En 2001, Wikipédia et Loft Story font leurs grands débuts, al-Qaïda attaque les États-Unis et Alicia Keys séduit la planète entière avec Fallin’. Mélanie a 18 ans. Elle habite une résidence universitaire lyonnaise, et son studio de 9 m² est largement assez spacieux pour accueillir son ordinateur, « Tu sais, la grosse tour, avec l’écran qui prend de la place et le modem 56k ». Le monde est à portée de main.
Quand elle ne passe pas son temps libre à jouer sur sa Gamecube, elle optimise son forfait Internet, qui lui autorise 50 heures de connexion par mois. Plus d’un million de fois moins véloce qu’une bonne 5G actuelle, et même sept fois inférieur au vaillant réseau Edge, le débit est tout de même suffisant pour arpenter les 17,1 millions de sites web hébergés sur la toile à cette époque (contre 1,92 milliard en 2022).
« Je me suis créé une adresse email pour la fac, et j’ai traîné un peu sur le portail de Yahoo », explique Mélanie. Passionnée de Backgammon depuis sa plus tendre enfance, elle est tout heureuse de découvrir qu’elle peut partager en ligne cette pratique ancestrale – les bases du jeu ont plusieurs milliers d’années – avec tout un tas de joueurs et joueuses francophones. L’interface est rudimentaire, tout comme les possibilités de communication.
Cette petite fenêtre de chat austère pour tout horizon, Mélanie fait ses premières rencontres. C’est qu’ils ne sont pas non plus des milliers à fréquenter régulièrement les salles de jeu. « Tu les sentais déjà, les gros relous, avec leurs gros sabots, qui m’appelaient miss… Mais j’ai discuté avec pas mal de gens différents, comme ce chef d’entreprise parisien ou cette maman d’une quarantaine d’années qui venait jouer quand son enfant était au lit. » Bien heureusement, il n’existe pas de profil type du joueur de backgammon en ligne sur Yahoo Games en 2001.
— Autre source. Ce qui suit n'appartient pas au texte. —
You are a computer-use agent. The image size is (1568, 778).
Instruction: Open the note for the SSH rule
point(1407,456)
Et puis il y a « Holden Caulfield ». Le pseudo de ce jeune homme, qui se présente comme un doctorant français basé à Waterloo, en Belgique, Mélanie le connaît bien. C’est celui du héros de L’Attrape-cœurs de J.D. Salinger, un roman qu’elle adore. Au fil des discussions, rendues possibles par le jeu qui permet de retrouver facilement quelqu’un avec qui l’on a déjà joué, la relation grandit.
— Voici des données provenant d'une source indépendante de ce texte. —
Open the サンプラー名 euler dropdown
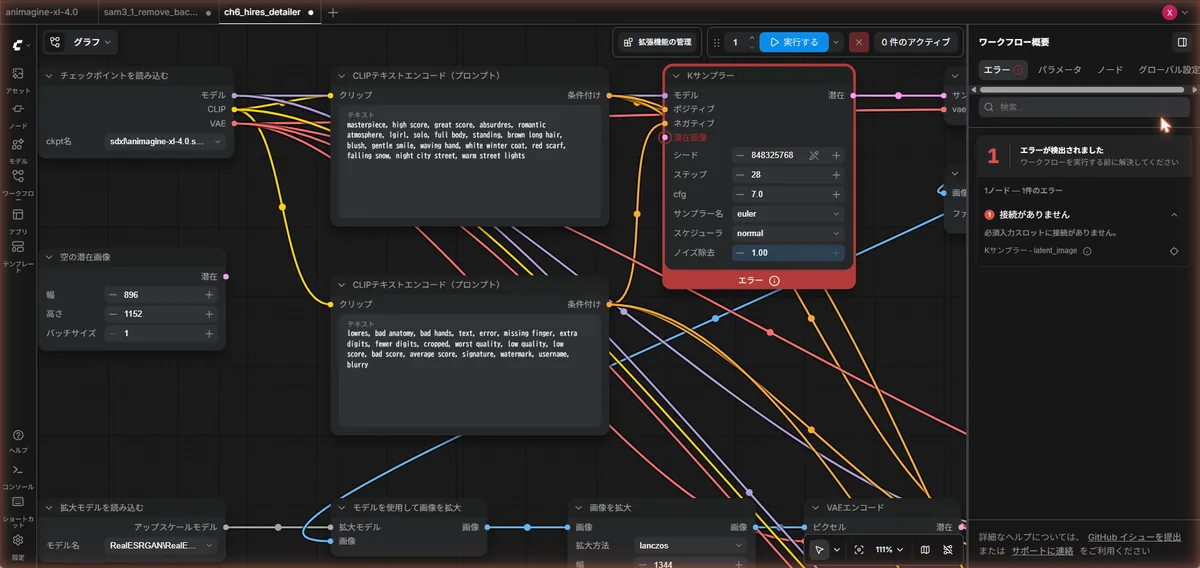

Il est plutôt timide et mystérieux, elle est curieuse et enjouée. Lorsqu’il lui parle de Bret Easton Ellis, romancier américain au succès fulgurant dans les années 1980, elle fonce acheter son premier livre, Moins que zéro, qu’elle dévore. « Je suis tombée amoureuse de Bret Easton Ellis, et je suis un peu aussi tombée amoureuse de ce gars qui m’avait fait connaître l’auteur. »
Quand le duo devient trio
La tendance asociale de son adversaire préféré n’a pas échappé à Mélanie. « Il n’était vraiment pas à l’aise dans la relation homme-femme, à tel point qu’il commençait à avoir peur que l’on se parle trop. » Pourtant, la rencontre paraît inévitable après ces heures passées sur ICQ à faire connaissance, d’autant que l’intérêt est mutuel.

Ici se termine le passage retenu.